Voilà une pièce de William Shakespeare qui pose problème : comment monter une comédie qui parle d'une femme à la parole libre, mais qui se fait marier de force à un homme qui, en la privant de nourriture et de sommeil, en l'humiliant, en la coupant de sa famille, finit par l'abrutir en épouse modèle ? En opposant d'un coté les hommes, tribu mafieuse ridicule au point d'en être pathétique, aux deux femmes, la cadette qui joue le jeu et l’aînée qui s'y refuse et lutte, crie, pleure et souffre, Mélanie Leray essaie d'orienter la pièce vers une dénonciation de la situation de bien des femmes victimes d'un mari abusif, aujourd'hui comme hier. Cela ne marche que très partiellement. Parce que Vincent Winterhalter propose un Petruccio haut en couleurs, fourbe, brutal, mais très charismatique, et complètement en phase avec le texte, face à Laetitia Dosch qui joue la Catherine maltraitée, mais qui a bien du mal à faire passer de l'émotion à travers un texte qui n'est pas là pour ça. Les grandes scènes de confrontation ne fonctionnent pas, et quand le discours final ("nous femmes de faible constitution devons obéissance à nos maris qui nous fournissent protection et support") est applaudi par quelqu'un dans la salle qui visiblement le prend totalement pour argent comptant, c'est qu'il y a malaise : on ne perçoit pas ce qu'explique le livret, que ce discours serait prononcé uniquement pour faire semblant, par une Catherine manipulatrice (mais y gagnant quelle liberté, de toute façon ?). Des scènes de nudité (masculine et féminine) pas toujours indispensables, des projections vidéo de regards larmoyants un peu trop nombreuses, n'arrangent pas l'affaire. Restent de jolies chansons interprétées en intermèdes par Ludmilla Dabo, et une troupe masculine amusante, où brillent Winterhalter, donc, et également Jean-Benoît Ugeux, qui joue son serviteur âme damnée, avec un accent terrible.

Ailleurs : Mélissa Leclerc

Philippe Decouflé - Wiebo (Cité de la Musique - 6 Mars 2015)

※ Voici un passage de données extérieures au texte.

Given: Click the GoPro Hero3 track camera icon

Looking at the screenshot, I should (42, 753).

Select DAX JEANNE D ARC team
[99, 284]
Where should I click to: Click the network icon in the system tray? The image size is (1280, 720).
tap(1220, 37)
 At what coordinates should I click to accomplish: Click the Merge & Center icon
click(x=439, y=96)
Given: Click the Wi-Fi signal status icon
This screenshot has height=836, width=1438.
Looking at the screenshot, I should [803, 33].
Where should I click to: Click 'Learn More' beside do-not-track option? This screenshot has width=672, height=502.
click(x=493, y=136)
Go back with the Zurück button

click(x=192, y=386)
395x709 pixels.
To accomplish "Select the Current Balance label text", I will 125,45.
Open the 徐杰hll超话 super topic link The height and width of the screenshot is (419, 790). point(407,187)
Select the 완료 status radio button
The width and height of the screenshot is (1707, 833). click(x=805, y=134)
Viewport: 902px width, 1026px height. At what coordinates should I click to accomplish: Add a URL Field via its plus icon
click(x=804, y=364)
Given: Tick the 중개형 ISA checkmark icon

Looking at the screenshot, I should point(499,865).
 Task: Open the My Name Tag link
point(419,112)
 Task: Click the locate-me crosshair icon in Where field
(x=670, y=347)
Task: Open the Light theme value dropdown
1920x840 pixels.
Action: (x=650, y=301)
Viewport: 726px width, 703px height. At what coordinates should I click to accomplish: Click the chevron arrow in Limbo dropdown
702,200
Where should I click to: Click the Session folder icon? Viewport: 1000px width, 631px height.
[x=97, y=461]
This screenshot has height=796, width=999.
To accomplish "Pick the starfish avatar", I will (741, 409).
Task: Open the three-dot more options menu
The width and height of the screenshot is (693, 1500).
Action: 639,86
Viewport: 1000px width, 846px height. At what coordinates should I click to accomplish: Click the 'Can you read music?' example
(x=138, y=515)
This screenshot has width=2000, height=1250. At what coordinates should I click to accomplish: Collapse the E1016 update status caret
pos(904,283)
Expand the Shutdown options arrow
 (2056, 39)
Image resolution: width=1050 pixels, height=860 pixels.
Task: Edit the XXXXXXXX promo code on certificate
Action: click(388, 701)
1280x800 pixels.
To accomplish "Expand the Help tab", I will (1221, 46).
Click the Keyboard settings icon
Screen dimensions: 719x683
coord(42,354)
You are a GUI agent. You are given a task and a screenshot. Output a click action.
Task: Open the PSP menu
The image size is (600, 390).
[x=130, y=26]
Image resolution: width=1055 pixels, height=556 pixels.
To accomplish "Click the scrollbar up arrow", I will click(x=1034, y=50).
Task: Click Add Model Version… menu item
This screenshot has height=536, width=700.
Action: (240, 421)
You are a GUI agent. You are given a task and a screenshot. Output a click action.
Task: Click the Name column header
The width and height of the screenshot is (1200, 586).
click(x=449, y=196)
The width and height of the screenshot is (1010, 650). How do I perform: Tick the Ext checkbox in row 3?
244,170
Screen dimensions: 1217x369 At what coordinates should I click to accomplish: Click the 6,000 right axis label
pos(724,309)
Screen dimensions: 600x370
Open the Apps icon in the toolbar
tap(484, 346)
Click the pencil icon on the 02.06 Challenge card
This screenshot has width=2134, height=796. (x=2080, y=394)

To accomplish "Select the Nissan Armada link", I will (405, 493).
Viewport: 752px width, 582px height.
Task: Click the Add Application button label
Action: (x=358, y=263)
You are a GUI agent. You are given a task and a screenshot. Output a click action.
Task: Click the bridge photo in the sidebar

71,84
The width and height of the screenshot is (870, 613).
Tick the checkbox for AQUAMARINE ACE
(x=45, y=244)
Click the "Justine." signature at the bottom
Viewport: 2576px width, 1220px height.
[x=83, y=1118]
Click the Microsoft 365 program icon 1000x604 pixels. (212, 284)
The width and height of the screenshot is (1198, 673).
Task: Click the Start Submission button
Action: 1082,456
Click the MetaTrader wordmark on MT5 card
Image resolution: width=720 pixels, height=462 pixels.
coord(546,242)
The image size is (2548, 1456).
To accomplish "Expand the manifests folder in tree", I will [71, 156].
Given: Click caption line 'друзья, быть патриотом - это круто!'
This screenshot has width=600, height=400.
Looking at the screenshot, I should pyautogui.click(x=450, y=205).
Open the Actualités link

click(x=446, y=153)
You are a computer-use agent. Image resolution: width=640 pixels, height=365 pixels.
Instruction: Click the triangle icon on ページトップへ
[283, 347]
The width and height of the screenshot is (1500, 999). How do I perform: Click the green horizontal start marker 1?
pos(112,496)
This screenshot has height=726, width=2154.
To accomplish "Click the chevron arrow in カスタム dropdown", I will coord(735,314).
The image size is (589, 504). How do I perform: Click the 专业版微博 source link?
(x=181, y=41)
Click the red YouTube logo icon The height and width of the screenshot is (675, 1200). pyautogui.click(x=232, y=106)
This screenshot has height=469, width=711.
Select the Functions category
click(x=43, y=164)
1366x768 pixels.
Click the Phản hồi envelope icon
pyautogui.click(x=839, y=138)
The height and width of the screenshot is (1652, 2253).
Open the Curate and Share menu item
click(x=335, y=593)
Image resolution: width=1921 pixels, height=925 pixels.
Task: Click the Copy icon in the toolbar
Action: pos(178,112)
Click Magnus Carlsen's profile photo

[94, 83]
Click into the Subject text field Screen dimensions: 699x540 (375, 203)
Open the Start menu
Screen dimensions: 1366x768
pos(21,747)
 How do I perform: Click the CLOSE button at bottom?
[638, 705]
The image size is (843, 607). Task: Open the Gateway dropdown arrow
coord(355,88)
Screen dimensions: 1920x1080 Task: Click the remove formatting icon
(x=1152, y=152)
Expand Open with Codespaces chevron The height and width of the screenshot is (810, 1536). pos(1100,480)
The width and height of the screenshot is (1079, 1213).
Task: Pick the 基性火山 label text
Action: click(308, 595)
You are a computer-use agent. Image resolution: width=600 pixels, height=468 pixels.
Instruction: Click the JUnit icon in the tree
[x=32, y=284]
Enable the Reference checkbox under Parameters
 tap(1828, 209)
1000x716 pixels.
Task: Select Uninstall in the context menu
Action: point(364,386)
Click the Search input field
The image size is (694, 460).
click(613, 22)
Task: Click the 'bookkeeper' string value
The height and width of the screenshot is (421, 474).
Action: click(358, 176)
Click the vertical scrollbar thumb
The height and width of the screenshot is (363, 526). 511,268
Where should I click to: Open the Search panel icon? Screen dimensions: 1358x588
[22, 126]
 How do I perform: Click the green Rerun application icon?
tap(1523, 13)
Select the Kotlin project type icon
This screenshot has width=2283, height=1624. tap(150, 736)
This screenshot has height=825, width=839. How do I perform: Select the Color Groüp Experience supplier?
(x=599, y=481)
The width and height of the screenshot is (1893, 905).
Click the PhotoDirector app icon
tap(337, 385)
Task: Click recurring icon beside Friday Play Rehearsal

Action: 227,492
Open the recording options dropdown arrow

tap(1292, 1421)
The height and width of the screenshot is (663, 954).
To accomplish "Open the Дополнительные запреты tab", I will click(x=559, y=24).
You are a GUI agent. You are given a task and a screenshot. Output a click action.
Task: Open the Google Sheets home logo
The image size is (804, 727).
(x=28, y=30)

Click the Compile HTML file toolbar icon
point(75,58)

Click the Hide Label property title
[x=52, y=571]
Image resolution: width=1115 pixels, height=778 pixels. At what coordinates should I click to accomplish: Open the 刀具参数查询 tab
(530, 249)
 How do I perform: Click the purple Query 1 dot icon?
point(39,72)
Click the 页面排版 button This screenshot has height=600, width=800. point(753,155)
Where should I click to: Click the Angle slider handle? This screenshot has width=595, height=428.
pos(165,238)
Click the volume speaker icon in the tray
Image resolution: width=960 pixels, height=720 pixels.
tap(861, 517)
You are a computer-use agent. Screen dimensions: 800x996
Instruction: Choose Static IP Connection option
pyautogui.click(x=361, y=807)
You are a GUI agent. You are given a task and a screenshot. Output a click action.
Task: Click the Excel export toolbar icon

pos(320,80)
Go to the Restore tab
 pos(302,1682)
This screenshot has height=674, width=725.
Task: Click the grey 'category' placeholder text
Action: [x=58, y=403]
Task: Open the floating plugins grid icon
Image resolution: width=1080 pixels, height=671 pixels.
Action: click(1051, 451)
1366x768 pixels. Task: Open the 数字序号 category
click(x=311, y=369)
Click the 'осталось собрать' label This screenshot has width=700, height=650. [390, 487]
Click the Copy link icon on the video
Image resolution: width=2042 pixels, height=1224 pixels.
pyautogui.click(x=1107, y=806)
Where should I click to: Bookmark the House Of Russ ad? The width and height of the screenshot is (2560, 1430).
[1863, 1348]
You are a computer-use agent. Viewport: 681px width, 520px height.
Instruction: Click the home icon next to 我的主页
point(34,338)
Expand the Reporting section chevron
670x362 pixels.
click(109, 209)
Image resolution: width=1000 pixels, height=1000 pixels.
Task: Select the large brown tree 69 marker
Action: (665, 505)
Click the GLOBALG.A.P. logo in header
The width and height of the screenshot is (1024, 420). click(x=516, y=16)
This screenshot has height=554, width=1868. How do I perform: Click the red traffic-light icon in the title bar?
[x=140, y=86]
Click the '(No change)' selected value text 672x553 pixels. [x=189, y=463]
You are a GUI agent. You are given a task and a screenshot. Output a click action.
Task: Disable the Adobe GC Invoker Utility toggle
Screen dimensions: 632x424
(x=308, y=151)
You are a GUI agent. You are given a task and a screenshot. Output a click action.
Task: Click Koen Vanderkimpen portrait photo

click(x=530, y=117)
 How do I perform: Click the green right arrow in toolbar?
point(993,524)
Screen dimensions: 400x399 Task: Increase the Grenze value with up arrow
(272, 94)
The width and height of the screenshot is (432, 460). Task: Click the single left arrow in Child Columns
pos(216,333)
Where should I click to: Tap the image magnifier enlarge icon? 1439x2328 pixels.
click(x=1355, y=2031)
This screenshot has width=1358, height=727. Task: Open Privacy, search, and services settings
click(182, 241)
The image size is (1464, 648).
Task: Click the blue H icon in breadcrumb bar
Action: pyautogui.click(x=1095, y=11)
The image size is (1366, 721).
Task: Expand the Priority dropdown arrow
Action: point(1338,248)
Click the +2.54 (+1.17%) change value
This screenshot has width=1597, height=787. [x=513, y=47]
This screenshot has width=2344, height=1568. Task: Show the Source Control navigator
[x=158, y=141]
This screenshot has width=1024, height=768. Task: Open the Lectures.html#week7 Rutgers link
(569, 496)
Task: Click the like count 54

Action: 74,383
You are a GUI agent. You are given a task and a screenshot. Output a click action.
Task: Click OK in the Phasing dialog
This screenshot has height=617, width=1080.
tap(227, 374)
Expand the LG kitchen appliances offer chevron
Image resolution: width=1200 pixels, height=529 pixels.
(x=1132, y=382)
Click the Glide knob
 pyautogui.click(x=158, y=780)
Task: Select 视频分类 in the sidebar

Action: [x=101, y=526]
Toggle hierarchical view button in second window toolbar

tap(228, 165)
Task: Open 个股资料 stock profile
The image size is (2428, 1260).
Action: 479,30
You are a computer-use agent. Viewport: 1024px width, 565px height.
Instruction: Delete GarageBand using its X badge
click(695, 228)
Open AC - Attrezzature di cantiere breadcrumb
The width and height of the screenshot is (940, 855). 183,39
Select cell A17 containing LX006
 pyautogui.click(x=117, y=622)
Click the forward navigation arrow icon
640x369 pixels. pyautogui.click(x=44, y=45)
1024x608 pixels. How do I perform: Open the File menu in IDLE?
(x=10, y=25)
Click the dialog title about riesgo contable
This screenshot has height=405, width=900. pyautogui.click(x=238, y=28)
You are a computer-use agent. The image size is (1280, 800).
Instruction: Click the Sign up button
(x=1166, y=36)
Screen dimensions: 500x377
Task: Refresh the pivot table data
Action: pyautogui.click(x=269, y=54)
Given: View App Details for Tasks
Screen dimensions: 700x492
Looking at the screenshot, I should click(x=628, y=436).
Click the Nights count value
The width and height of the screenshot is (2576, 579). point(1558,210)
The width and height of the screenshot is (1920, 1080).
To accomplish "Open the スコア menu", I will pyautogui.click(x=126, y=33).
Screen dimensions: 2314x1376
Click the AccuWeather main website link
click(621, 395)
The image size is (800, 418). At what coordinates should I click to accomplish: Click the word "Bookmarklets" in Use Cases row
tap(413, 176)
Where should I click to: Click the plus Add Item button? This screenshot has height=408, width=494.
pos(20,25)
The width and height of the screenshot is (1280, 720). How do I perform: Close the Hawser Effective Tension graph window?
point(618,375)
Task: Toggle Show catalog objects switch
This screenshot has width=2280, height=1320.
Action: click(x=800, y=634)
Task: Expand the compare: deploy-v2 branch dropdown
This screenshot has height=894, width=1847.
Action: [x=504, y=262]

A l'occasion de l'exposition consacrée à David Bowie à la Philharmonie, ce spectacle lui rend hommage, qui mêle chansons, chorégraphies et arts du cirque. Les chansons, où alternent les tubes ("Space Oddity", "Let's Dance", "Ashes to Ashes" ...) et chansons moins connues ("Queen Bitch", "Andy Warhol", "Five Years" ...) sont interprétées par un groupe de bonne composition (où je retiens principalement Peter Corser dans un solo de saxophone aux techniques "Colin Stetson-esques") devant lequel se succèdent trois invitées de choix : Sophie Hunger, très solide, presque terre à terre ; Jehnny Beth (chanteuse des Savages), toujours aussi Siouxie, et ondulante ; et enfin et surtout, Jeanne Added, dans sa nouvelle voie/voix rock, et Thin White elfe bondissante.
Comme Découflé veut nous proposer un spectacle et non simplement un concert, il remplit l'espace scénique : acrobates, mât chinois, corde, cerceau, ça grimpe et ça tournoie, sans qu'il n'y ait vraiment lien avec l'univers Bowien. Ca danse aussi, plutôt simplement, le but étant d'entraîner le public, qui debout au parterre n'a pas trop la place pour ça. Un grand écran vidéo passe des images de la scène travaillées en direct, ou des images de Bowie, projetées également tout autour de la salle. La part la plus réussie d'évocation sont les costumes de Laurence Chalou, qui avait une forte source d'inspiration il est vrai ! Mais d'autres tentatives tombent pour moi à plat, comme la reconstitution des pochettes d'album, amusant mais anecdotique.
Ce sera d'ailleurs le constat général de la soirée : agréable, mais superficiel.

wiebo

Ailleurs : Le spectacle est disponible sur Arte Concert.